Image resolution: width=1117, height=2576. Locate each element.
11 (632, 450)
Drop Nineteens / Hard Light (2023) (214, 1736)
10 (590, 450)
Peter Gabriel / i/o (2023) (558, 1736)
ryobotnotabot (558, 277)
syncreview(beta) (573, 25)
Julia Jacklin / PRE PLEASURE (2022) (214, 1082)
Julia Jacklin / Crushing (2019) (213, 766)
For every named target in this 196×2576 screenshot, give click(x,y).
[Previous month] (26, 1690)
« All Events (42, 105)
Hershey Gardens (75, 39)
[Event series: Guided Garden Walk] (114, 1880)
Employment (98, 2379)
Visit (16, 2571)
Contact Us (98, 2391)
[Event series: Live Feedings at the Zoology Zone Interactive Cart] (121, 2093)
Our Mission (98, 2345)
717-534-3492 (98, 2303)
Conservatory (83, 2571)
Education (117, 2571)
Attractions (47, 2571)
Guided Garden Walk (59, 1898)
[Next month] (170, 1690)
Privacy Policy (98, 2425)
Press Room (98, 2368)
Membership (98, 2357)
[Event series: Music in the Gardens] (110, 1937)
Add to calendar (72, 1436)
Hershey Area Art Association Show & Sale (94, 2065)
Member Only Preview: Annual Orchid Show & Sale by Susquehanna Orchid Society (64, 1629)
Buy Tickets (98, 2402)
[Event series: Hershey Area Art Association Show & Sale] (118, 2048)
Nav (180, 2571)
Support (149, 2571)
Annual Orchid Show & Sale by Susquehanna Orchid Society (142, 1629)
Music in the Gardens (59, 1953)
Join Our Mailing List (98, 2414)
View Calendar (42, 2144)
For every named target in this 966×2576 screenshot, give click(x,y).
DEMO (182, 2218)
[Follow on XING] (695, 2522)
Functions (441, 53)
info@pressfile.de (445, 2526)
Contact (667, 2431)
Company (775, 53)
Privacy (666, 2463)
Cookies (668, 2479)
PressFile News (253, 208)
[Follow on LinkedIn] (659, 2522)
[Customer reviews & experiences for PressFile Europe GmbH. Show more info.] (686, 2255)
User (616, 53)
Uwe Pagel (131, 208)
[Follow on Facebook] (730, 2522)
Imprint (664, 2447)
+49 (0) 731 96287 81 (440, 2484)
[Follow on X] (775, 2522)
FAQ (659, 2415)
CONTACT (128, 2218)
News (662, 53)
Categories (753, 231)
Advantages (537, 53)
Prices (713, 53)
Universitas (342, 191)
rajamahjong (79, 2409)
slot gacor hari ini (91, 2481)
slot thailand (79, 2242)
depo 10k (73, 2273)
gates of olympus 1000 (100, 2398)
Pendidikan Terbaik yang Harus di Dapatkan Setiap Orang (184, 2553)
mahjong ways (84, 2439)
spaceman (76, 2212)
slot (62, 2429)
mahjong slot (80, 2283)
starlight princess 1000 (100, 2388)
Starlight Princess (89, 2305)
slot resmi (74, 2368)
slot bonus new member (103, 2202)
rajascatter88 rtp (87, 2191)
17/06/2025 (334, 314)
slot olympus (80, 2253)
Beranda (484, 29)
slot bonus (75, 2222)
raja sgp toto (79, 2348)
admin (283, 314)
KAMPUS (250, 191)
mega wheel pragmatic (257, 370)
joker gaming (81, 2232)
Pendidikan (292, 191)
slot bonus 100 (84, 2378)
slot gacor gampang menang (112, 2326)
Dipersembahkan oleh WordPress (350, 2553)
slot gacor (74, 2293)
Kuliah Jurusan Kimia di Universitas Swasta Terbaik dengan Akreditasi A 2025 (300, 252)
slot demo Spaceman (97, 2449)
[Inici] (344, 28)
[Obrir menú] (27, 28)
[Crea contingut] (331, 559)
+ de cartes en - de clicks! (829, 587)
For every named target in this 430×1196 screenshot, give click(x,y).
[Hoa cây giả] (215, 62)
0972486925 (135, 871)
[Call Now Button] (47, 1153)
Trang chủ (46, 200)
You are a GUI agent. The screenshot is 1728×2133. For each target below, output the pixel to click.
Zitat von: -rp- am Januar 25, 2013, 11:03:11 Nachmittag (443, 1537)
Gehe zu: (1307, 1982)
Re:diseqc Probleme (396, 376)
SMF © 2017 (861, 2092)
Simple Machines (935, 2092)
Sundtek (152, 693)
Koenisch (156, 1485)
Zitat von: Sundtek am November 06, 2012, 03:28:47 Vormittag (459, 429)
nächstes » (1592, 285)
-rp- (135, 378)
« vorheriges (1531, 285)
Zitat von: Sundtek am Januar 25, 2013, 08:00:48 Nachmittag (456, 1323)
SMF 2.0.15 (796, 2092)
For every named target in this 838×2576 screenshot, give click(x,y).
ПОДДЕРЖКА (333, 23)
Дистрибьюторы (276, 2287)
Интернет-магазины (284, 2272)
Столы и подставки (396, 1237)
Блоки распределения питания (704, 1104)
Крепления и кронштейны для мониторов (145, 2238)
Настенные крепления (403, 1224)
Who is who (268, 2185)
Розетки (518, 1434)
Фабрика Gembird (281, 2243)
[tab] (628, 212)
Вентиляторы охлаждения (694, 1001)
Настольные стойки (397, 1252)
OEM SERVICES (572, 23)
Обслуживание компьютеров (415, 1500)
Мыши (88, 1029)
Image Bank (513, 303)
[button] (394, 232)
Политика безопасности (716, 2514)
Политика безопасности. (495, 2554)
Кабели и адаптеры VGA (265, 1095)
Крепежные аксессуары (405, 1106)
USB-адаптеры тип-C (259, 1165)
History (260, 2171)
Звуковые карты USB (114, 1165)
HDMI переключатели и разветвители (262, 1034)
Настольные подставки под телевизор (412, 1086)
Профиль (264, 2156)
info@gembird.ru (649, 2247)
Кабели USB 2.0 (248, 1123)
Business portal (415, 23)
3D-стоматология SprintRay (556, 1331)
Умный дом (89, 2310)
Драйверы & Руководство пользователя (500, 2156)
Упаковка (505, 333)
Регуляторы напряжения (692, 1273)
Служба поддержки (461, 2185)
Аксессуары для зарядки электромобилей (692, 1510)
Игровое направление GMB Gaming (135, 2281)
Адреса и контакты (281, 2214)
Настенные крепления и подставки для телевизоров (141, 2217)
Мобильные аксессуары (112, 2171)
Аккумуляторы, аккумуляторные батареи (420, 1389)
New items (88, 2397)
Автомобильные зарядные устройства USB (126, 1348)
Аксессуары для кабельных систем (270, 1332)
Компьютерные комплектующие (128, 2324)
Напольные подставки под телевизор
────────────────────────────────────────
- YOUR OBJECTIVE -
Your answer should consist only of the lines from the one with "Who is who (268, 2185)" through the end of the data above, reproduced exactly.

- EXERCISE SOLUTION -
Who is who (268, 2185)
Розетки (518, 1434)
Фабрика Gembird (281, 2243)
[tab] (628, 212)
Вентиляторы охлаждения (694, 1001)
Настольные стойки (397, 1252)
OEM SERVICES (572, 23)
Обслуживание компьютеров (415, 1500)
Мыши (88, 1029)
Image Bank (513, 303)
[button] (394, 232)
Политика безопасности (716, 2514)
Политика безопасности. (495, 2554)
Кабели и адаптеры VGA (265, 1095)
Крепежные аксессуары (405, 1106)
USB-адаптеры тип-C (259, 1165)
History (260, 2171)
Звуковые карты USB (114, 1165)
HDMI переключатели и разветвители (262, 1034)
Настольные подставки под телевизор (412, 1086)
Профиль (264, 2156)
info@gembird.ru (649, 2247)
Кабели USB 2.0 (248, 1123)
Business portal (415, 23)
3D-стоматология SprintRay (556, 1331)
Умный дом (89, 2310)
Драйверы & Руководство пользователя (500, 2156)
Упаковка (505, 333)
Регуляторы напряжения (692, 1273)
Служба поддержки (461, 2185)
Аксессуары для зарядки электромобилей (692, 1510)
Игровое направление GMB Gaming (135, 2281)
Адреса и контакты (281, 2214)
Настенные крепления и подставки для телевизоров (141, 2217)
Мобильные аксессуары (112, 2171)
Аккумуляторы, аккумуляторные батареи (420, 1389)
New items (88, 2397)
Автомобильные зарядные устройства USB (126, 1348)
Аксессуары для кабельных систем (270, 1332)
Компьютерные комплектующие (128, 2324)
Напольные подставки под телевизор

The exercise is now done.